Saved data entries
★ ★ ★ ★ ★ ★ ★

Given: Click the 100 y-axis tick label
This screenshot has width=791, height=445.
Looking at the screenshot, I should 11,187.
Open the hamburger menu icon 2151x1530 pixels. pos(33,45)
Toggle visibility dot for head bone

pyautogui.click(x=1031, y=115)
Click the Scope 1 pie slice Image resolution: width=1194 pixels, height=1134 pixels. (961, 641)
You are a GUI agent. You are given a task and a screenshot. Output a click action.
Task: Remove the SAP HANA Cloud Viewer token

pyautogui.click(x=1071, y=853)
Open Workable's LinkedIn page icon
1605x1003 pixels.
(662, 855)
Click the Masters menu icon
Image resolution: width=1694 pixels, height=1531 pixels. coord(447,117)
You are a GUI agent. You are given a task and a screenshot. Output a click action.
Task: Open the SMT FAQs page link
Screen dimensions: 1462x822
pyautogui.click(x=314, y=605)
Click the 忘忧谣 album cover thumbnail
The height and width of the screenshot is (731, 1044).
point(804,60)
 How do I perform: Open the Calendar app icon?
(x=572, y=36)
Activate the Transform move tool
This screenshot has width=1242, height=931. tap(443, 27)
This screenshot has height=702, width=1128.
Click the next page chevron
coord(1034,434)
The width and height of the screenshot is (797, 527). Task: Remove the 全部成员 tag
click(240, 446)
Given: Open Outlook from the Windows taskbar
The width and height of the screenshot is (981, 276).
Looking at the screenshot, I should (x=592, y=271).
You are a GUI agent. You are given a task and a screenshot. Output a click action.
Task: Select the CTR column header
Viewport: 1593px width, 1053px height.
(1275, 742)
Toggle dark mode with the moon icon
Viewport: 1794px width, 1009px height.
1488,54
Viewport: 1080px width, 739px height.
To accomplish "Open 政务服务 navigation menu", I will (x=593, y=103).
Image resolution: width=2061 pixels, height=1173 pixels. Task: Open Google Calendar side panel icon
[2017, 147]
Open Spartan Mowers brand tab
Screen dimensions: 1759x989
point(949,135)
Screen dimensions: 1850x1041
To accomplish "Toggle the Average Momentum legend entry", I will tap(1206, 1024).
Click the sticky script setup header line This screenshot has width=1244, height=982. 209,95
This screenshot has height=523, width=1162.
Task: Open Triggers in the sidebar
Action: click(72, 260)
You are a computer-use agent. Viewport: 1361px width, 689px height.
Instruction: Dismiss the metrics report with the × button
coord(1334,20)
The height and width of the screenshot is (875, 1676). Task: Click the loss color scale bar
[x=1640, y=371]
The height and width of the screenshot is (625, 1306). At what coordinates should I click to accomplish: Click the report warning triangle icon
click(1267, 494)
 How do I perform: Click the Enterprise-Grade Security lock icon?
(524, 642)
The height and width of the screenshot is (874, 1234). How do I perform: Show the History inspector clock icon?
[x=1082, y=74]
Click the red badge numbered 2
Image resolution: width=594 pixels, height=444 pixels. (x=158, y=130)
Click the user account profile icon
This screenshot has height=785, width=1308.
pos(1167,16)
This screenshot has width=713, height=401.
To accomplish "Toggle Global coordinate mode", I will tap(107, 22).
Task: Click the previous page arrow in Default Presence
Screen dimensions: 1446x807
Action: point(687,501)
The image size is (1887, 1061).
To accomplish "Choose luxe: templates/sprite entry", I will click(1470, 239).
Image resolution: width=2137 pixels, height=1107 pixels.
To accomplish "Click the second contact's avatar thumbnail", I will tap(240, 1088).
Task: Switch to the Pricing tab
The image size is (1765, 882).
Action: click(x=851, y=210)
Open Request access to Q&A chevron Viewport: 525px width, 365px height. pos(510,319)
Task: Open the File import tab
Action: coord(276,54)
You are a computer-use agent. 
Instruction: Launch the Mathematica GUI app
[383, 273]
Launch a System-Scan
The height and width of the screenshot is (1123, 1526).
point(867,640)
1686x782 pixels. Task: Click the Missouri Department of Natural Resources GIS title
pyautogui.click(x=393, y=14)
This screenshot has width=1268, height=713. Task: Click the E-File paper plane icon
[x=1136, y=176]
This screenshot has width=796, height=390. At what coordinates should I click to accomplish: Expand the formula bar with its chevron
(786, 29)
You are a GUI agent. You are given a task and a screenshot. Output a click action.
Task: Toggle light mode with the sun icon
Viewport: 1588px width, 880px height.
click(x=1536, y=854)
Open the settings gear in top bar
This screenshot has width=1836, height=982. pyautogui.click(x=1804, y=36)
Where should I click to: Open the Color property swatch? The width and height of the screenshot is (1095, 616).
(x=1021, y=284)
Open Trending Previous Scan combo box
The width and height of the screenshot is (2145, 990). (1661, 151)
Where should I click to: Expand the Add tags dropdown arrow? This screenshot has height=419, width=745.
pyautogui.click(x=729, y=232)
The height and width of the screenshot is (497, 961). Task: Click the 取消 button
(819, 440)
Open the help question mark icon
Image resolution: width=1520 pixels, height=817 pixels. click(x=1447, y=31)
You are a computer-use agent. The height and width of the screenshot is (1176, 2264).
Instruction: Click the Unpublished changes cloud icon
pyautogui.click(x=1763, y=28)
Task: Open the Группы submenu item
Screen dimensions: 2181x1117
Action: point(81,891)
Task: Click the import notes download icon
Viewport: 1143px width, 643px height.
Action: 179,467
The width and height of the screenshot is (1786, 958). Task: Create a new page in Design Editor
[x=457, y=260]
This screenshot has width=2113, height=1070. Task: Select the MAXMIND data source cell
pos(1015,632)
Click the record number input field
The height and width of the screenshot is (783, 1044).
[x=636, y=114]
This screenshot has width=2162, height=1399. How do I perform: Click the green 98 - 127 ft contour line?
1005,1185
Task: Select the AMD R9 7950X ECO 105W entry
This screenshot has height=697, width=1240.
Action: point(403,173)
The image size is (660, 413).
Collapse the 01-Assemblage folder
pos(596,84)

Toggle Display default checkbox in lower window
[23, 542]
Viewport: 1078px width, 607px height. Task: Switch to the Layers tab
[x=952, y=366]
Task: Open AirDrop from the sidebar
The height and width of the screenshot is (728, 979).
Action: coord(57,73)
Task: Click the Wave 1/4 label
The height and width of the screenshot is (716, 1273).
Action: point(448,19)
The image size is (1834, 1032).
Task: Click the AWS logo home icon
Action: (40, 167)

★ ★ ★ ★ ★ ★ ★

Your task is to reproduce exactly the lines that begin at the line containing "Task: Toggle light mode with the sun icon" and end at the final line of the data above.

Task: Toggle light mode with the sun icon
Viewport: 1588px width, 880px height.
click(x=1536, y=854)
Open the settings gear in top bar
This screenshot has width=1836, height=982. pyautogui.click(x=1804, y=36)
Where should I click to: Open the Color property swatch? The width and height of the screenshot is (1095, 616).
(x=1021, y=284)
Open Trending Previous Scan combo box
The width and height of the screenshot is (2145, 990). (1661, 151)
Where should I click to: Expand the Add tags dropdown arrow? This screenshot has height=419, width=745.
pyautogui.click(x=729, y=232)
The height and width of the screenshot is (497, 961). Task: Click the 取消 button
(819, 440)
Open the help question mark icon
Image resolution: width=1520 pixels, height=817 pixels. click(x=1447, y=31)
You are a computer-use agent. The height and width of the screenshot is (1176, 2264).
Instruction: Click the Unpublished changes cloud icon
pyautogui.click(x=1763, y=28)
Task: Open the Группы submenu item
Screen dimensions: 2181x1117
Action: point(81,891)
Task: Click the import notes download icon
Viewport: 1143px width, 643px height.
Action: 179,467
The width and height of the screenshot is (1786, 958). Task: Create a new page in Design Editor
[x=457, y=260]
This screenshot has width=2113, height=1070. Task: Select the MAXMIND data source cell
pos(1015,632)
Click the record number input field
The height and width of the screenshot is (783, 1044).
[x=636, y=114]
This screenshot has width=2162, height=1399. How do I perform: Click the green 98 - 127 ft contour line?
1005,1185
Task: Select the AMD R9 7950X ECO 105W entry
This screenshot has height=697, width=1240.
Action: point(403,173)
The image size is (660, 413).
Collapse the 01-Assemblage folder
pos(596,84)

Toggle Display default checkbox in lower window
[23, 542]
Viewport: 1078px width, 607px height. Task: Switch to the Layers tab
[x=952, y=366]
Task: Open AirDrop from the sidebar
The height and width of the screenshot is (728, 979).
Action: coord(57,73)
Task: Click the Wave 1/4 label
The height and width of the screenshot is (716, 1273).
Action: point(448,19)
The image size is (1834, 1032).
Task: Click the AWS logo home icon
Action: (40, 167)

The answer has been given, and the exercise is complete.